Stored records

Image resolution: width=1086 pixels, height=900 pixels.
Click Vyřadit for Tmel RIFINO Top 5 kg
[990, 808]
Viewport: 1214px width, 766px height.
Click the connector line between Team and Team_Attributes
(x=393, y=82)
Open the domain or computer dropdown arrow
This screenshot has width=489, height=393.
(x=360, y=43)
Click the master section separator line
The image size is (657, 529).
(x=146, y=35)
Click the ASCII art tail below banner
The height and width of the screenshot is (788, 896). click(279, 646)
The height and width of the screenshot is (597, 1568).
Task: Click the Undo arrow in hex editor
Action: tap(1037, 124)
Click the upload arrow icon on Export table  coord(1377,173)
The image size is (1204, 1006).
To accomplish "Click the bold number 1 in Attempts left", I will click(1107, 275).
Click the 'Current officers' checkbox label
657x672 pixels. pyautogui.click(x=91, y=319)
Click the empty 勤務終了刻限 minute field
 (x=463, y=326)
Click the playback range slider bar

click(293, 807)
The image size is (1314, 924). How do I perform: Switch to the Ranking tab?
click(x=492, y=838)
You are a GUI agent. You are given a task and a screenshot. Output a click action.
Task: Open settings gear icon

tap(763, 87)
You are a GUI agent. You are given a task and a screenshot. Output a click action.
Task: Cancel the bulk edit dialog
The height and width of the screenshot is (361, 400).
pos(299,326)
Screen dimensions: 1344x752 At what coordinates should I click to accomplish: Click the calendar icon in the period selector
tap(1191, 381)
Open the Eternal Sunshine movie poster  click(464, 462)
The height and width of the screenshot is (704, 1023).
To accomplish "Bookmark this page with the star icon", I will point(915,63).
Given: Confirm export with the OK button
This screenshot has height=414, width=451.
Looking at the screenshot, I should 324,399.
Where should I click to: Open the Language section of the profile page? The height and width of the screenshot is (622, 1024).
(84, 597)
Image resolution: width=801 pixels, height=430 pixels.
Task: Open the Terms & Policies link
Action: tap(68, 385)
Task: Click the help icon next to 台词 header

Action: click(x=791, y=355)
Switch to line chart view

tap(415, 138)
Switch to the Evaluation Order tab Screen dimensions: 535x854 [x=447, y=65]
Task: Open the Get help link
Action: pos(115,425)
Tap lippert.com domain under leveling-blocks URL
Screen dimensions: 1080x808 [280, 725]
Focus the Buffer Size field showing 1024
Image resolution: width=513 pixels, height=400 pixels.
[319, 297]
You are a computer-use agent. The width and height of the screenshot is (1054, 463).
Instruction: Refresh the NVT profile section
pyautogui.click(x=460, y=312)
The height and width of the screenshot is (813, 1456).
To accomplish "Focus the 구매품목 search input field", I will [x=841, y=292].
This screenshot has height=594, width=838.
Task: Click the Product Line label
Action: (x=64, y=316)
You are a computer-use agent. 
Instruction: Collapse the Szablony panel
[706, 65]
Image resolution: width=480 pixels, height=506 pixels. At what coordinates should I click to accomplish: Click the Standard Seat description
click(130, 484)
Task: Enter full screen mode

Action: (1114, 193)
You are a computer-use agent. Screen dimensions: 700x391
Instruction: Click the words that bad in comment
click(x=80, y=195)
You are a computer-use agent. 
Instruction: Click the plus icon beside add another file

» WORK INSTRUCTIONS
When a line in the data holds the word "with", show that line.

» RESULT OF THIS TASK
To accomplish "Bookmark this page with the star icon", I will point(915,63).
Given: Confirm export with the OK button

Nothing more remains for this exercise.